Aux yeux des autorités Albanaises, il ne fait aucun doute que toute cette histoire d'épopée n'est qu'une couverture qui masque leurs intentions réelles : ce sont des espions occidentaux. Et en Albanie, on espionne les espions !
Kadaré, grand écrivain, n'a pas choisi
Homère au hasard. L'Illiade et l'Odyssée sont les livres fondateurs d'une culture, de notre culture gréco-latine. Ce serait donc au coeur de l'Albanie, c'est-à-dire nulle part, que le foyer de la Culture serait né, et mieux, continuerait de vivre, d'émettre ses chants, ses épopées ! Quelle étrangeté ! Bien sûr, les représentants de l'Etat Albanais non seulement ne semblent pas du tout se soucier de ce riche fond culturel, mais qui plus est, ils n'y croient pas.
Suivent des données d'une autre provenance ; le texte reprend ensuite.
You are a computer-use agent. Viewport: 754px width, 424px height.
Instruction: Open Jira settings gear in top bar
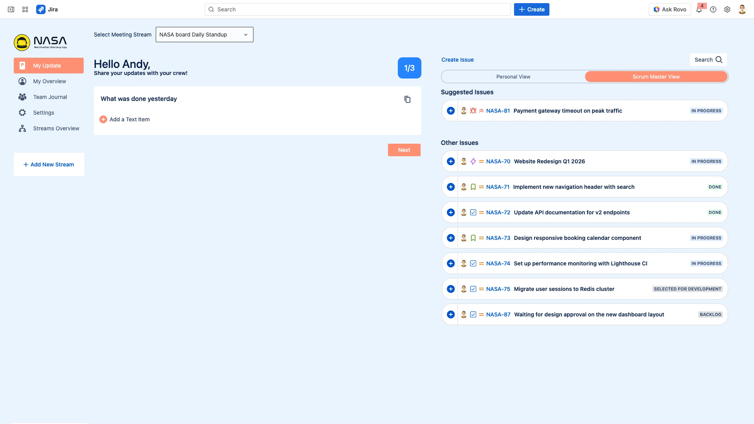(x=727, y=9)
Ils n'ont même aucune envie d'y croire. Cela renverserait l'ordre établi ! Cette découverte est donc subversive.
Une épopée, c'est une parole qui se transmet, d'hommes à hommes, de génération en génération, au travers des siècles. Une parole qui résonne et qui traverse les âges. L'épopée raconte les hommes, elle dit le monde. En cela, elle est le liant primordial d'une société. Elle initie le récit d'un peuple, elle en est la fondation.
Il est à noter que les derniers vers ajoutés à l'épopée datent de 1913 ; c'est l'année où seront réglées les questions difficiles des frontières du tout nouvel État indépendant (1912), qui se verra amputé de plus de la moitié des territoires revendiqués. Depuis, aucun ajout n'a été signalé. L'Albanie se mure dans un silence toujours plus épais. L'État se doit d'étouffer toute velléité de mettre en lumière un passé qui lui échappe, une histoire non officielle. Seul, l'État sait ce qu'il est bon de dire ; c'est de lui que doit émaner la vérité historique du pays, son récit.
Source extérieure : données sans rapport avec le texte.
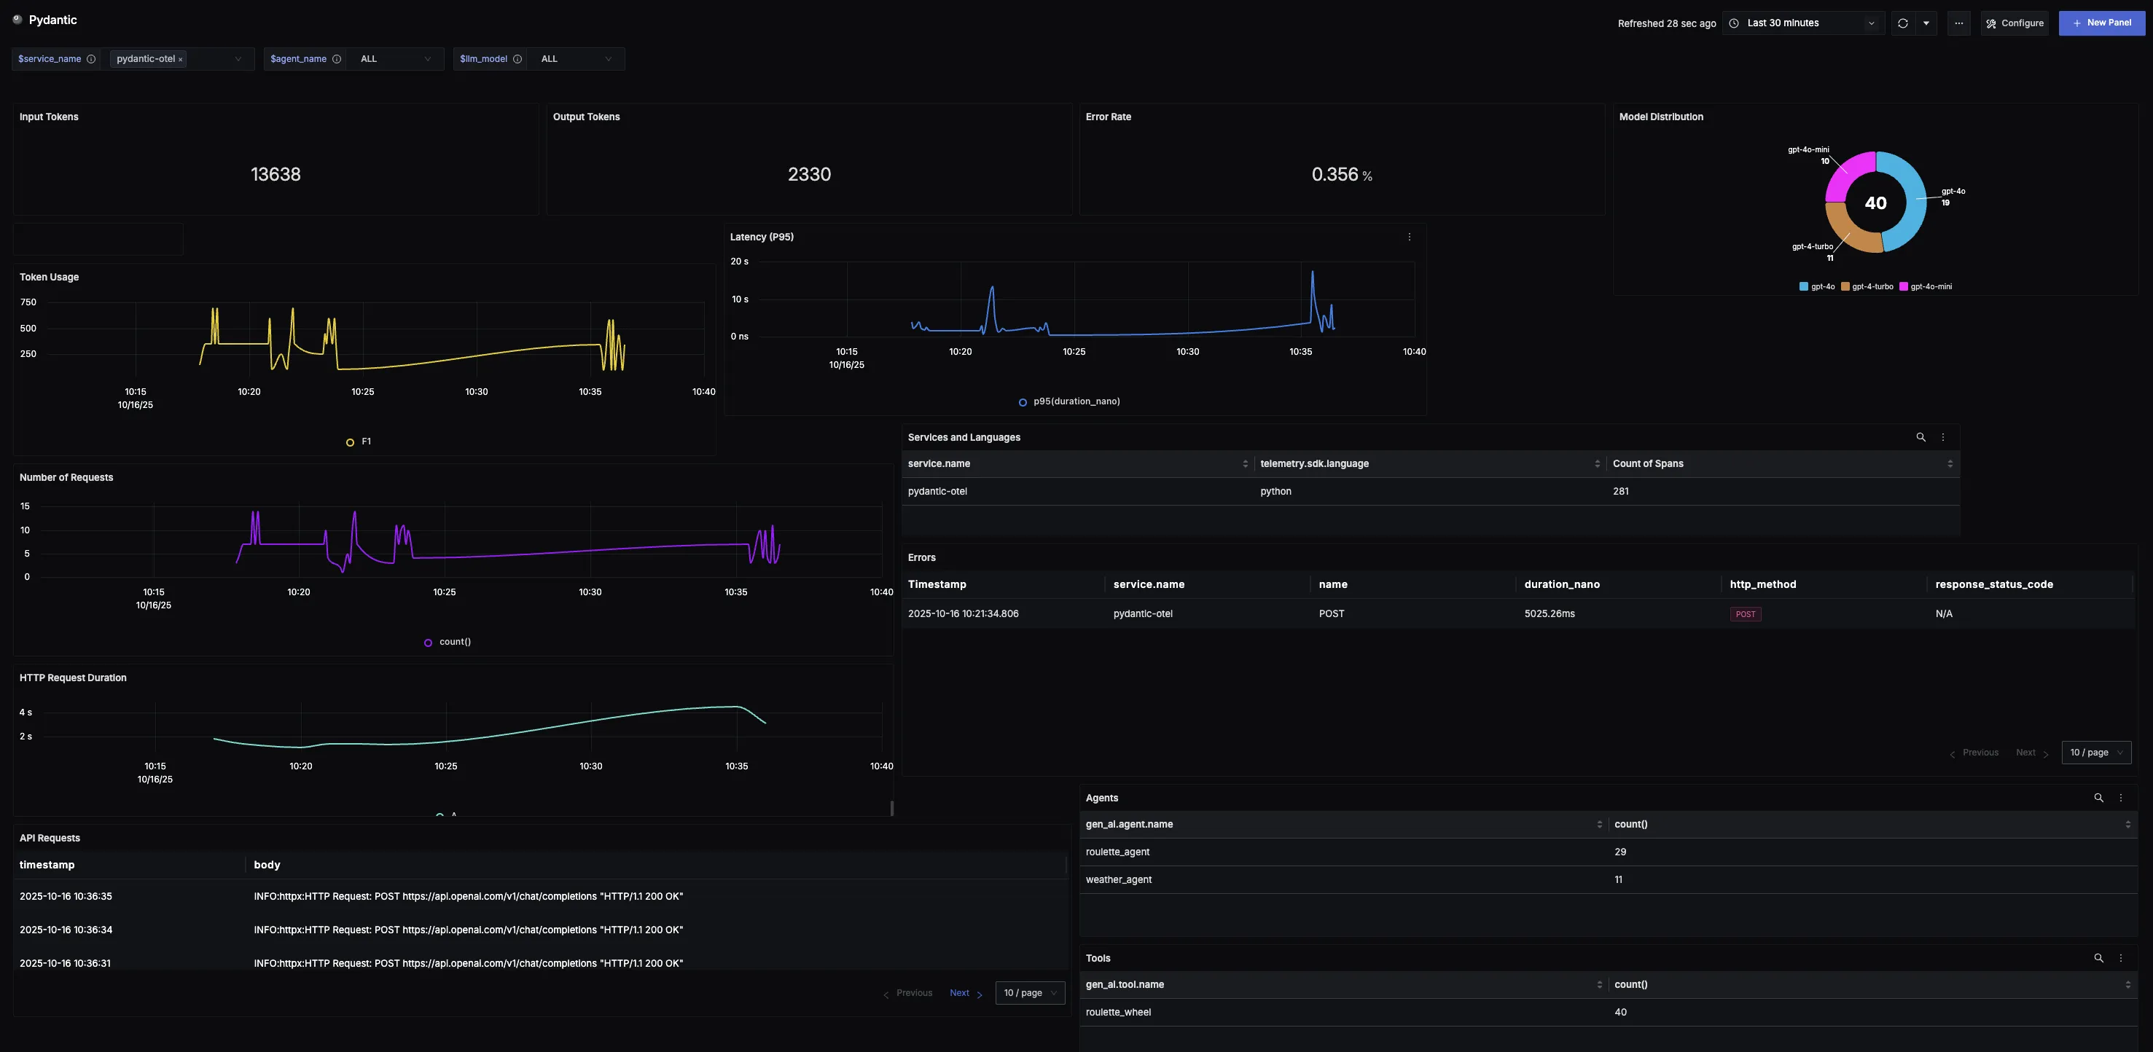Click Next pagination in API Requests

click(x=959, y=993)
L'entreprise des Irlandais tournera court, les forces hostiles et réactionnaires l'emporteront. L'Albanie ne se fera pas dévoilée par des étrangers, étalée au grand jour, et qui sait, ridiculisée par on ne sait quelles légendes ou épopée.
Mais un État, tout autoritaire qu'il soit, peut-il définitivement museler la Culture dans ce qu'elle a de plus profond ? On ne décide pas par décret de faire taire les origines...
Les thèmes abordés dans ce romans sont autant de "dossiers" de première importance. La culture comme fondement de l'humanité, voilà une boussole que chacun devrait avoir à portée de main. Ce livre en est une immédiate émanation.